According to the constitution of Afghanistan, the government is responsible to provide job opportunities to citizens to remove poverty and unemployment. But, today one of the most important challenges in the country is unemployment after insecurity. Currently, the people are stuck in challenges and the parents of the families are mostly concerned over joblessness of their children. Unfortunately, most of the university graduates, after receiving their degrees, start looking for a job, but majority of them do not succeed in this regard. Based on statistics, unemployment is the main factor behind increasing crimes in the society. Regretfully, we can see there are hundreds of unemployed people who are waiting for someone to take them for work on the avenues. Most of them even wait until evening, but unfortunately, they go home with empty hands and hungry stomach. However, billions of dollars have poured into Afghanistan, but alas, the number of unemployed people have been increased unprecedentedly.
It was expected to end the crisis with support of international partners, but fifteen years have passed and things have not improved yet. Afghanistan still ranks third in the world in corruption according to Transparency International, which contributes to its extreme poverty. Somewhat, education is available but the quality is awfully poor. The teaching profession is not attractive because of the low pay. Despite minor improvements in the health sector but health indicators are unsatisfactory. Agriculture —the second largest contributor to GDP growth after services—declined by a projected 2 percent in 2015. Growing Conflicts and a lack of economic opportunities have caused young generation to leave the country, leading to both capital flight and brain drain.
Though the international community, led by the United States, has appropriated billions of dollars of aid in one and half decade to reconstruct Afghanistan and rebuild its unbalanced economy, there have been some improvements in GDP growth, life expectancy, poverty reduction, child and maternal health, education, and infrastructure, these improvements are relatively modest in relation to the amount of dollars poured into the country as aid. Moreover, this rate of improvement is too low and slow to rescue from crisis and become self-sufficient.

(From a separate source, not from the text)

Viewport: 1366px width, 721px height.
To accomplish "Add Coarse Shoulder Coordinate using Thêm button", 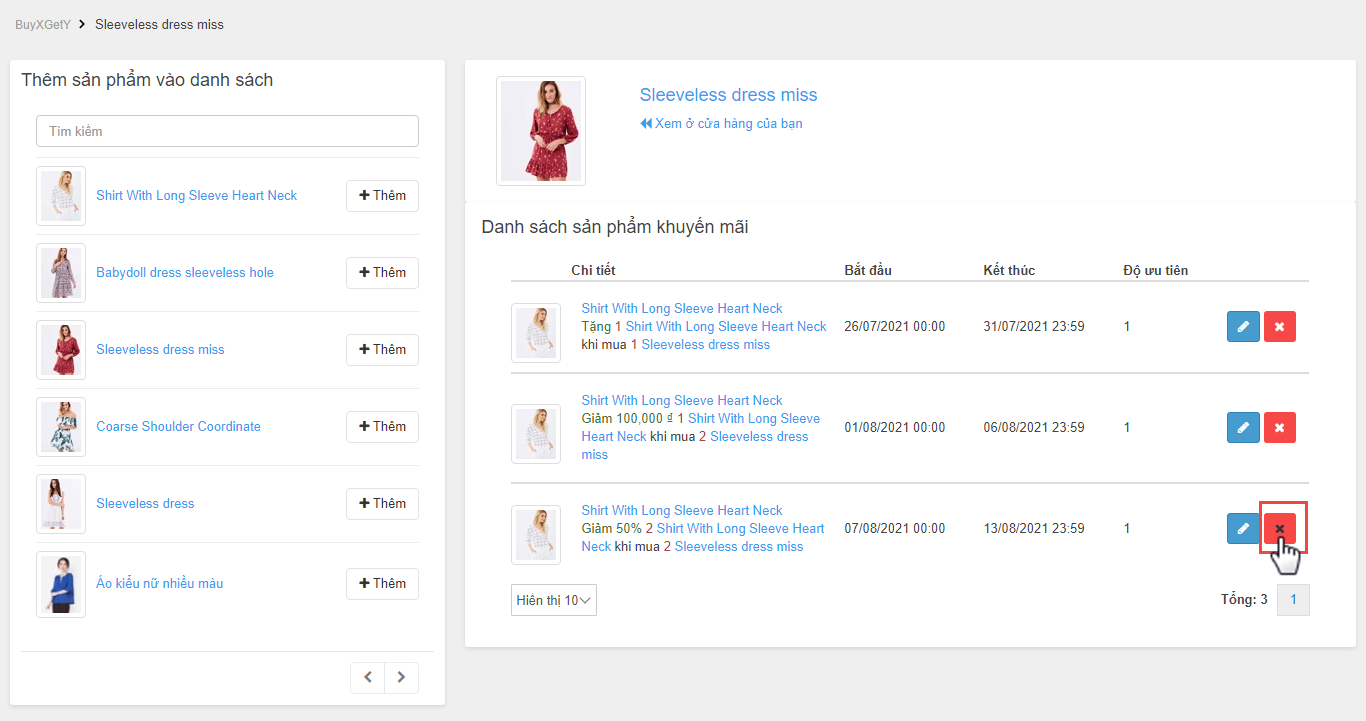I will click(382, 427).
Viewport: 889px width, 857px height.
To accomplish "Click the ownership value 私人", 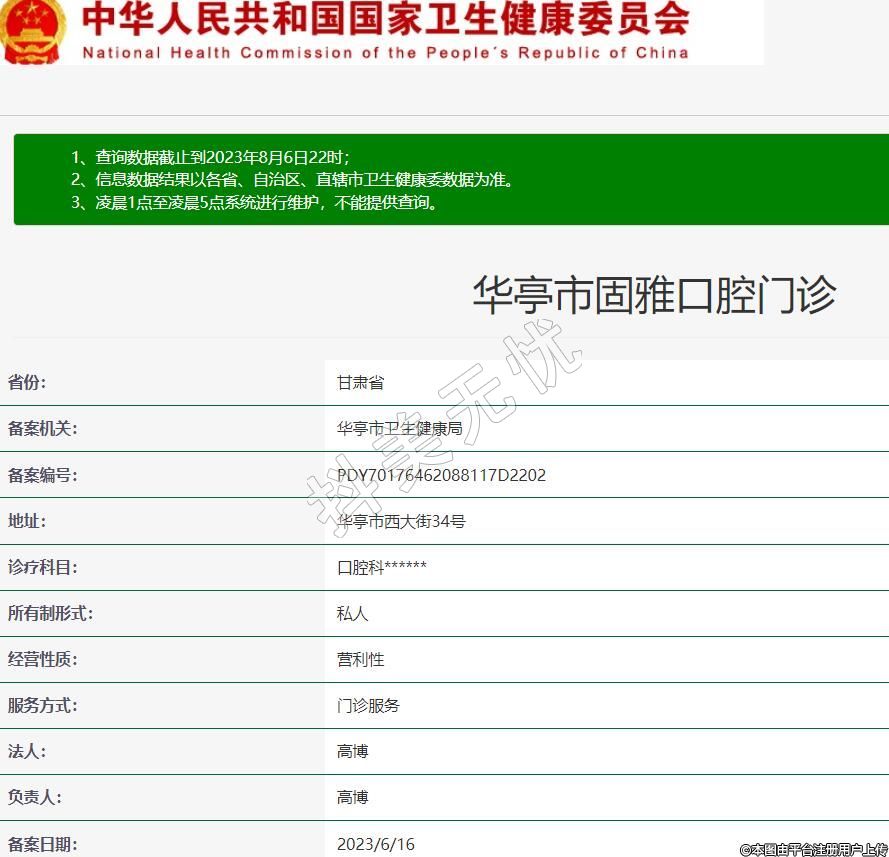I will click(x=353, y=613).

The primary solution is that the current leaders are unable to end the crises. So, the first important step towards change is to choose the leaders who have proven their commitments and propose specific solutions to fundamental issues of country including security, poverty and illiteracy. As long as our people are undetermined, unaware and do not know who to vote, their leaders will be the same. We should accept that weak nations deserve the weak governments!